**What is needed**
Note each line in the data below that holds "width", and copy it.

**Data in this exercise**
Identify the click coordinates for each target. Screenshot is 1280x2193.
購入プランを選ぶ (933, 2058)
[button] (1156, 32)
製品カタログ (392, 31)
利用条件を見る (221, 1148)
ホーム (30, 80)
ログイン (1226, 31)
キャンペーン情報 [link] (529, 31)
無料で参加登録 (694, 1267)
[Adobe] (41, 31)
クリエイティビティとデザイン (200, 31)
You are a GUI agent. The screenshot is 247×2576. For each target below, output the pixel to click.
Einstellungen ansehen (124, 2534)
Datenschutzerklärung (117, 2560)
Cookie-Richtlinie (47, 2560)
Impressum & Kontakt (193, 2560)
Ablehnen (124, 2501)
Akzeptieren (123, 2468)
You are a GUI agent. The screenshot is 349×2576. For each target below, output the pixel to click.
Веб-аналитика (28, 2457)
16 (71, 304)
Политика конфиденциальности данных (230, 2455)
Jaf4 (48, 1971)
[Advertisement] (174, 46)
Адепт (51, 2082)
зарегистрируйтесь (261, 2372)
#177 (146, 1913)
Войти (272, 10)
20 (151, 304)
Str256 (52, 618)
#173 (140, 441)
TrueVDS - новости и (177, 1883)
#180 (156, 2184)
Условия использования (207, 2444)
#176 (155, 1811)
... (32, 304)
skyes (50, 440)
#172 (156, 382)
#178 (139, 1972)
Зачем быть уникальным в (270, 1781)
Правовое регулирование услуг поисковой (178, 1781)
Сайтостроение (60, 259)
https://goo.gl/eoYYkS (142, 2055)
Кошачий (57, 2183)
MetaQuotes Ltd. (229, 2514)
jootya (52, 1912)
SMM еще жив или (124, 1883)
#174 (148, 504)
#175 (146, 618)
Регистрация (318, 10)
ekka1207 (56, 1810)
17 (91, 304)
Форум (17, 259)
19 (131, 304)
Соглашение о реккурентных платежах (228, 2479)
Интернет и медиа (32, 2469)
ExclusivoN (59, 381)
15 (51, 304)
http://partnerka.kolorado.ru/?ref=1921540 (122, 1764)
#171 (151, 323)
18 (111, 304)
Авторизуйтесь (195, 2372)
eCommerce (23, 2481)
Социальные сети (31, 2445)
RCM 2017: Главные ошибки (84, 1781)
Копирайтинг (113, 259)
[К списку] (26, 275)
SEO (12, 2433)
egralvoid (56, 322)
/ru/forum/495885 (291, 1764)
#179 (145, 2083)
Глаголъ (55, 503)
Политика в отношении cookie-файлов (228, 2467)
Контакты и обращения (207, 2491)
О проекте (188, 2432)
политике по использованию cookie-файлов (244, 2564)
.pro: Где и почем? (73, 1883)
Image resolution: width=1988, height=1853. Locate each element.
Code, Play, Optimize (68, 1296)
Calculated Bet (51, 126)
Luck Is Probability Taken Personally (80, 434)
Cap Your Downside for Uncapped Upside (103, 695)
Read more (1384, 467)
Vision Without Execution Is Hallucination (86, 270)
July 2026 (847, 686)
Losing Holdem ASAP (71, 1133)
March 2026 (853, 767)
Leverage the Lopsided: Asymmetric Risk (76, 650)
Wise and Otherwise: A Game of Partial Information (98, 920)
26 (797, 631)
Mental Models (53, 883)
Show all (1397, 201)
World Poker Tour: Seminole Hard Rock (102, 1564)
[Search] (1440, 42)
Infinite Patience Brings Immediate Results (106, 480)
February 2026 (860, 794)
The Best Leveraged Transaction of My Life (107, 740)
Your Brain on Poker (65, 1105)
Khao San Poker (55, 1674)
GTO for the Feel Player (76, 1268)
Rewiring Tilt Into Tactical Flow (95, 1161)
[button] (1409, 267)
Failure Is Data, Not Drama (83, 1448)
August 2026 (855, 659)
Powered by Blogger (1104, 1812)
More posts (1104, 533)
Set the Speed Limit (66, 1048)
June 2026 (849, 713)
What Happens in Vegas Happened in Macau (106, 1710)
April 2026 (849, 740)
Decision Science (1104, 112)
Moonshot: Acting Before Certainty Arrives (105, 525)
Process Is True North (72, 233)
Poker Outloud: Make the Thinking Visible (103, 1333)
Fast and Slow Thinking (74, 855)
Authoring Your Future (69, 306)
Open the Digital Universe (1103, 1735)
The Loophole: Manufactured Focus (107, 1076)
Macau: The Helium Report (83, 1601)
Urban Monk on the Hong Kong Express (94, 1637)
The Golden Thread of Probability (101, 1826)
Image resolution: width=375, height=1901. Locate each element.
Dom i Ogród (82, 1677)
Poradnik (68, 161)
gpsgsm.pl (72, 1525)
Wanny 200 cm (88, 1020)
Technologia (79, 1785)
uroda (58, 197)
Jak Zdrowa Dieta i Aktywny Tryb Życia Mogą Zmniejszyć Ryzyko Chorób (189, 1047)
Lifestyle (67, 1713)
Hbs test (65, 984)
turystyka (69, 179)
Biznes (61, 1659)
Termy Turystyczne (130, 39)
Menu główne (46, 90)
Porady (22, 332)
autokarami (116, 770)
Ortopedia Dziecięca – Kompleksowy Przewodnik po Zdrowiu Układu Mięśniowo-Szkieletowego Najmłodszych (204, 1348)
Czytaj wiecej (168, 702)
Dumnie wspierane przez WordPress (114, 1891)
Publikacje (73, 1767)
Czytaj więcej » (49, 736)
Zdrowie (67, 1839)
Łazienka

**Written solution**
Image resolution: width=1988, height=1853. Locate each element.
Image resolution: width=375, height=1901. Locate each element.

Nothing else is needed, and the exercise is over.